Verse 10
GOD'S DESCRIPTION OF THE KINGS THAT ISRAEL WOULD GET
"So Samuel told all the words of the Lord to the people who were asking a king from him. He said, "These will be the ways of the king who will reign over you: he will take your sons and appoint them to his chariots and to be his horsemen, and to run before his chariots; and he will appoint for himself commanders of thousands and commanders of fifties, and some to plow his ground and to reap his harvest, and to make his implements of war and the equipment of his chariots. He will take your daughters to be perfumers and cooks and bakers. He will take the best of your fields and vineyards and olive orchards and give them to his servants. He will take the tenth of your grain and of your vineyards and give it to his officers and to his servants. He will take your menservants and maidservants, and the best of your cattle and your asses, and put them to his work. He will take the tenth of your flocks, and you shall be his slaves. And in that day you will cry out because of your king, whom you have chosen for yourselves; but the Lord will not answer you in that day."
"And Samuel told all the words of the Lord to the people" (1 Samuel 8:10). L. P. Smith stated that, "This chapter contains the late account of the institution of the monarchy."[6] How did she justify such an error? She did so on the basis that Samuel's description of the monarchy could not possibly have been foreseen by him but was evidently written by one who had observed the monarchy for centuries! This is another example of Bible commentators who do not believe what the Bible says and whose purpose, therefore, in their writings is open to serious question.
Our text in this place ascribes this prophetic description of Israel's monarchy to THE LORD, not to Samuel.
Furthermore, there is overwhelmingly convincing evidence that this chapter is not "a late report" but a very early one. If it had been from a `late source,' as erroneously alleged, who could possibly have left out of the description of Israel's monarchy the fantastic abuse of the custom of concubinage? Concubinage was the very worst of all the abuses and tyrannies of Israel's kings. Who can forget that Solomon had hundreds of concubines? The omission of this shameful abuse in this catalogue describing the kind of kings Israel would get denies in tones of thunder that there is anything late about this chapter.
It was the monarchy that totally ruined Israel. As the Lord himself expressed it, long afterward when the monarchy had run its evil course:
I will destroy you, O Israel;
Who can help you?
Where now is your king to save you?
Where are all your princes to defend you? -
Those of whom you said, "Give me a king and princes."
I have given you kings in my anger, and
I have taken them away in my wrath.
The great Cambridge scholar, Henry McKeating, has the following comment on this passage from Hosea:
"Hosea is not only antagonistic to the northern kings but to the monarchy as such. The monarchy is powerless to save the nation. Israel was wrong to ask for a king. Her punishment was that she got what she asked."[7]

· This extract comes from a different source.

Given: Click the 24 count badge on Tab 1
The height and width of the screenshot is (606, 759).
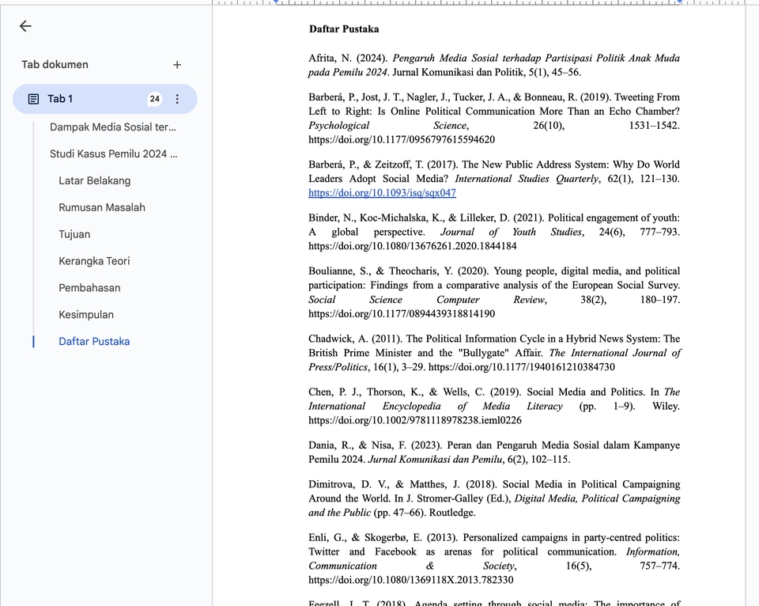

We are aware that it is popular among many able commentators today to make apologies for Israel's monarchy and to apply what the Scriptures plainly say about it to some specific monarch, Saul, for example, as did Dummelow, or to the kings of Northern Israel as did Hailey; but it is the conviction of this writer that Israel was totally and completely wrong in asking a king and that this rejection of God (that is what the text calls it) contained embryonically all of the later sorrows of the Chosen People. Throughout the whole history of Israel, there were very few monarchs who even tried to serve the Lord. Solomon was to be blamed for the division of the kingdom under his son, because the people simply rejected the excesses of Solomon; and yet, even after God took the monarchy away from them, the nation wanted nothing in heaven or on earth as much as they wanted the restoration of that scandalous Solomonic empire. It was this, more than anything else, that motivated their rejection of God Himself, finally and irrevocably, in their rejection of God's Son, Jesus Christ the Holy One.
Go down the list of Israel's kings, David, the very best of all of them, was an adulterer and a murderer; and he also corrupted the worship of God by two sinful things: (1) his initiating the events that led to the building of the temple (the den of thieves and robbers in Jesus' times); and (2) his introduction of instruments of music into the worship of God. We do not have the space here to outline all of the misdeeds of Israel's shameful monarchy, but it is clear enough that God's disapproval of the monarchy was no late thing, applicable only to the phantom kings of Ephraim's final years, but it rested upon the monarchy from the very beginning of it as outlined in this chapter. If God had ever approved of it, He would never have taken it away from them!
Nevertheless, God accommodated to the sinful conduct of His people and in many specific instances blessed the kings of Israel,
There is another word on this subject which we must include.
"They have set up kings, but not by me" (Hosea 8:4). James Luther Mays, writing in 1969, commented on this verse from Hosea, writing: "Hosea here says that God had no part in Israel's king-making. God had no responsibility for Israel's kings, and all that His people could receive from God through them was His anger."[8]